Actually, I just want to understand first sentence of Here. It says that
Let $X$ be the $\mathbb{CP}_{1}$ with $n$ points deleted. Let $n \geq 3$. If I understand correctly, the universal covering of $X$ is isomorphic to the upper half plane as a complex analytic space.
And the answer is related to Fuchsian group, but I still do not find a introductory paper about that. Could you explain this statement, or just give some reference about why Fuchsian group is related to universal covering of $X$?
First, you need to know the Uniformization Theorem:
Theorem. Every simply-connected Riemann surface $X$ is biholomorphic to a model surface which is either $S^2$ or ${\mathbb C}$ of the hyperbolic plane $H^2$ (the upper half-plane if you like).
Depending on which of the three models occur, one calls $X$ spherical, euclidean or hyperbolic. (Sadly, this terminology is inconsistent with the AG terminology, where "elliptic" means "euclidean" while "rational" means "spherical" and "general type" is "hyperbolic".) The same applies to (connected) surfaces $Y$ which are covered by $X$: Such a surface is biholomorphic to the quotient of a model surface by a discrete group $G$, of biholomorphic automorphisms, $G\cong \pi_1(Y)$, acting freely (without fixed points) on $X$. Now, the question becomes which groups $G$ can act in such a way on the model surfaces.
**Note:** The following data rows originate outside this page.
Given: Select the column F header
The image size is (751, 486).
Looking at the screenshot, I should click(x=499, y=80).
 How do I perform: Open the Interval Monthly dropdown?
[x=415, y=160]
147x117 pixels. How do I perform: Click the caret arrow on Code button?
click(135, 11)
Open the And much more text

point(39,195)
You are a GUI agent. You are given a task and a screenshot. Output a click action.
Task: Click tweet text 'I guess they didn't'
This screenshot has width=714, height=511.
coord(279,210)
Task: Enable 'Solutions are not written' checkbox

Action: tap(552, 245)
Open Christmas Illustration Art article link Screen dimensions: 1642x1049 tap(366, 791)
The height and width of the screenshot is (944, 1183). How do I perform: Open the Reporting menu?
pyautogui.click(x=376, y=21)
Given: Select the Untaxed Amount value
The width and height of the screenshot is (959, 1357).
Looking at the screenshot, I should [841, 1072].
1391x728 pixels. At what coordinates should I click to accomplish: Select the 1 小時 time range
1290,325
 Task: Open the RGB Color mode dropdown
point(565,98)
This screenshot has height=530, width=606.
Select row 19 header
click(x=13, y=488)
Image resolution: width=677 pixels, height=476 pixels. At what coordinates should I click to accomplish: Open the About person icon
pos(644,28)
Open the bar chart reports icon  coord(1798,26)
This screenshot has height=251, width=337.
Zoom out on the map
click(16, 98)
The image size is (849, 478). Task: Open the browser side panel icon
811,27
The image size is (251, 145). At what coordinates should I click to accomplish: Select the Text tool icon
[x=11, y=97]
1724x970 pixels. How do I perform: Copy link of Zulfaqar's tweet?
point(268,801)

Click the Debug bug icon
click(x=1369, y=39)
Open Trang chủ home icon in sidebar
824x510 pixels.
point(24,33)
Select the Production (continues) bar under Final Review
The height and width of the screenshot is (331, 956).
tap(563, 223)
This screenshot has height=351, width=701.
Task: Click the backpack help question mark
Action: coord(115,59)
The group $Aut({\mathbb C})$ of conformal automorphisms of ${\mathbb C}$ consists of complex affine transformations $$ z\mapsto az+b. $$ (One usually proves this in an undergraduate CA class.) Since $G<Aut({\mathbb C})$ is supposed to act freely, it follows that $a=1$ for all elements of $G$. Thus, $G$ is free abelian of rank $\le 2$. This implies that all surfaces of euclidean type have abelian fundamental group. Since $\pi_1$ of $n$ times punctured sphere is free of rank $n-1$, if $n\ge 3$ then this group is nonabelian, hence, the surface cannot have parabolic type. It obviously cannot have elliptic type. Thus, we conclude that such a surface is the quotient of the hyperbolic plane by a group of automorphisms (hyperbolic isometric) acting properly discontinuously and freely. The same argument shows that every connected RS of euclidean type is either $T^2$ (aka an "ellipic curve"), or is conformal to ${\mathbb C}^\times$ or to ${\mathbb C}$.